RECORDS SUPPLIED —
- Opening Delimiter -
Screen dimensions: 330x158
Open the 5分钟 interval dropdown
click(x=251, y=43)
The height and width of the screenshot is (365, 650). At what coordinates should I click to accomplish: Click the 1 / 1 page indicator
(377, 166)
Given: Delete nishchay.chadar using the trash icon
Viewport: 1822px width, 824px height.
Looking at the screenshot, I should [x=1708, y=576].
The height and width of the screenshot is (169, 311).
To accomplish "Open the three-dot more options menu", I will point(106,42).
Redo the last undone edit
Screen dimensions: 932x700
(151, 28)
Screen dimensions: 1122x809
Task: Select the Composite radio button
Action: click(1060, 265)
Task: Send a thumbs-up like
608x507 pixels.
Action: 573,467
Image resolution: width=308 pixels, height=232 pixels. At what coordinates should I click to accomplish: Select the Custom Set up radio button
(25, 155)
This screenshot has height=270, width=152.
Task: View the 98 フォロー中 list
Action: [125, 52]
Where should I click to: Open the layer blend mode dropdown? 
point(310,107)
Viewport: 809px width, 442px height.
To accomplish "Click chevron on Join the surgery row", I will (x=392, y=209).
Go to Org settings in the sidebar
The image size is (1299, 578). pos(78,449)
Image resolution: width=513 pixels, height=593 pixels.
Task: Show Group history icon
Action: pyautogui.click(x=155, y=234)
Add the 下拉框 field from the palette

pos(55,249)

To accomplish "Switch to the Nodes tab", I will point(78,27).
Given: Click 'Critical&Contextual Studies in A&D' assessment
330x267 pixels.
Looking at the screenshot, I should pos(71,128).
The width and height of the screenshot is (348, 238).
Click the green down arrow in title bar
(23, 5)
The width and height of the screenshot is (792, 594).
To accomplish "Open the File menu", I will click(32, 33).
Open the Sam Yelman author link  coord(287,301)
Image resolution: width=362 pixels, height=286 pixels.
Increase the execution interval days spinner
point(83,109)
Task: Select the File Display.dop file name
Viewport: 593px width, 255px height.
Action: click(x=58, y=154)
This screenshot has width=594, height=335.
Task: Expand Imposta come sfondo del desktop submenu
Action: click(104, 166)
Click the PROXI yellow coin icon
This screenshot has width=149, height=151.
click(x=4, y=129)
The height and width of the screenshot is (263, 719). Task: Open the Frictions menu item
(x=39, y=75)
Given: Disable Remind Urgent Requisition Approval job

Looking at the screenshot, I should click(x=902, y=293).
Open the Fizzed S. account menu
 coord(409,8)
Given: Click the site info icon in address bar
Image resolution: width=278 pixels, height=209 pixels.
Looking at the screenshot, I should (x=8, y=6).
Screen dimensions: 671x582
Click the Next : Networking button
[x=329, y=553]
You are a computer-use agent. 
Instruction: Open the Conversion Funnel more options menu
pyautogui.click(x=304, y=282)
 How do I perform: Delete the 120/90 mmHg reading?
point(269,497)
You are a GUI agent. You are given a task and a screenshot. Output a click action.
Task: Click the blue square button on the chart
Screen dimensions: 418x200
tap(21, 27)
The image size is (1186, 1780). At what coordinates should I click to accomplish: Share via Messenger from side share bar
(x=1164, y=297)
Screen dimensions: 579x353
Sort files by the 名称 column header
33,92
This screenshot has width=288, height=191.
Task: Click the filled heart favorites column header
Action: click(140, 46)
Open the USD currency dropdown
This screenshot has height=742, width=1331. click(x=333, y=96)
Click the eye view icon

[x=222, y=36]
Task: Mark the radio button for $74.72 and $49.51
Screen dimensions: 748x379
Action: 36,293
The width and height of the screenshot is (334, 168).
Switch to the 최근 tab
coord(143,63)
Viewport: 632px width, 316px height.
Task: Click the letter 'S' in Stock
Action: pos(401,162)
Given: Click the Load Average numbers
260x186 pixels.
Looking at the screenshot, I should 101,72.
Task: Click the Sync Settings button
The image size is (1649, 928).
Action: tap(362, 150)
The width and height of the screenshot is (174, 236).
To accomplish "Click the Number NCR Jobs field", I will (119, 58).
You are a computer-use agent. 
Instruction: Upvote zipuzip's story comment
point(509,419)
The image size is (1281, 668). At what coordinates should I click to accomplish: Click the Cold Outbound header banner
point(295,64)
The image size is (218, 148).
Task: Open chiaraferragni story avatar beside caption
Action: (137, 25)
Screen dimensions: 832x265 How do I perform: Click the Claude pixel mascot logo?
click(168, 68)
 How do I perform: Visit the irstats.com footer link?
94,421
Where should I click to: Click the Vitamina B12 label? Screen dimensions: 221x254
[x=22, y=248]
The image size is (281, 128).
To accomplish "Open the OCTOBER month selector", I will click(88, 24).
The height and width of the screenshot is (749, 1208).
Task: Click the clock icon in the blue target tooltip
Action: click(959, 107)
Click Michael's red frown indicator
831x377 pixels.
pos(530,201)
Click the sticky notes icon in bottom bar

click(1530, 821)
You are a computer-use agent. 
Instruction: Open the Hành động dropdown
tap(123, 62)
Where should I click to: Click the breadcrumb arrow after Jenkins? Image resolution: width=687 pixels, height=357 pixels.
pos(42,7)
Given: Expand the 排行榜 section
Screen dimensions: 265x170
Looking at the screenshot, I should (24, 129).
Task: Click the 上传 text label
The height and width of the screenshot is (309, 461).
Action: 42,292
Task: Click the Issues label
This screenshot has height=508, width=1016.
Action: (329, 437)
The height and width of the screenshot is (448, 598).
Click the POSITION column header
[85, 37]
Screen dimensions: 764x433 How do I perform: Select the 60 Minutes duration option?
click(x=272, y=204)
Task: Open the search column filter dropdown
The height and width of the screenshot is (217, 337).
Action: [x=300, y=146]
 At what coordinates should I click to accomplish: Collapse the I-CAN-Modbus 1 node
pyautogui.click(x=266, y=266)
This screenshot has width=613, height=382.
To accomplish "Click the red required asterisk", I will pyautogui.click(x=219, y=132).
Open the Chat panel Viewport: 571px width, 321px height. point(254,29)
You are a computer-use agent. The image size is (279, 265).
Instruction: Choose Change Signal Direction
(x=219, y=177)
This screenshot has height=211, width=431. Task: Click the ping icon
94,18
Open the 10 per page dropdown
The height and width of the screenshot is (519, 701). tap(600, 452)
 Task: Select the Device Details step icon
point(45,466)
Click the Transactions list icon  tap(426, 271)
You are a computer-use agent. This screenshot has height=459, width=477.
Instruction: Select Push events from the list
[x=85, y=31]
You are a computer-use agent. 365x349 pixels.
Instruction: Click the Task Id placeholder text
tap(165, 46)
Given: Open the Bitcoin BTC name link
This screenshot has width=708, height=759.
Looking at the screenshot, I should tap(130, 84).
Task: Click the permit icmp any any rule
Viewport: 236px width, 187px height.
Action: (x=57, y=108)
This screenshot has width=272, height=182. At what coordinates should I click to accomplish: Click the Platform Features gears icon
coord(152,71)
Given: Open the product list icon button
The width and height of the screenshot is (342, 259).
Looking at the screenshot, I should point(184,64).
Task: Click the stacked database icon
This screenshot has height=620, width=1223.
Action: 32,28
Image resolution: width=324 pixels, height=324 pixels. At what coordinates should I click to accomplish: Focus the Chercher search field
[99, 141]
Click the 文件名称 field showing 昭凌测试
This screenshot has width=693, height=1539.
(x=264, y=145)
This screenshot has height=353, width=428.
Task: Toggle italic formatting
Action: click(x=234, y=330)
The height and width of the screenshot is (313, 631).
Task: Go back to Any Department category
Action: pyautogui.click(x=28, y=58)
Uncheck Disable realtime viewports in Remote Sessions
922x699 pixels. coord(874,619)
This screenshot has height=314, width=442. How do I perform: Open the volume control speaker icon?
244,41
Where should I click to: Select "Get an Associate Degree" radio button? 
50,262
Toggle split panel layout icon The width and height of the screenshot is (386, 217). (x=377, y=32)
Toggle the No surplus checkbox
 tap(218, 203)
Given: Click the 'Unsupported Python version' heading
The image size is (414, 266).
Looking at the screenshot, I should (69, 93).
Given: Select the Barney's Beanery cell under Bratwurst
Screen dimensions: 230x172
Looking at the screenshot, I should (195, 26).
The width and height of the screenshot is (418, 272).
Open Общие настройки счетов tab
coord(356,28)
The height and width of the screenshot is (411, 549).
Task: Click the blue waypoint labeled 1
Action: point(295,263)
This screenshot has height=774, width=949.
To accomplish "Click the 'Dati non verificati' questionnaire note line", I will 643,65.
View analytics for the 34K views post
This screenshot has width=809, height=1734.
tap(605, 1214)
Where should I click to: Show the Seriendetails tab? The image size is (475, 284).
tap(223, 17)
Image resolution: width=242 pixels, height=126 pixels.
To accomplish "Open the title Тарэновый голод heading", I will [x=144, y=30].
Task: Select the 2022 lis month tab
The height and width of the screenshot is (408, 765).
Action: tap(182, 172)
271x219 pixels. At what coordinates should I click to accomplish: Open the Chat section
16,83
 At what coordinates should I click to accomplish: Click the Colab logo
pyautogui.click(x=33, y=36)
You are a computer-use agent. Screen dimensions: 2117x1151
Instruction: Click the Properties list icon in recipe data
- Closing Delimiter -
ACTIVITY —
For every line above that holds the word "heading", report the whole line.

OUTPUT OF THE EXERCISE —
Given: Click the 'Unsupported Python version' heading
To accomplish "Open the title Тарэновый голод heading", I will [x=144, y=30].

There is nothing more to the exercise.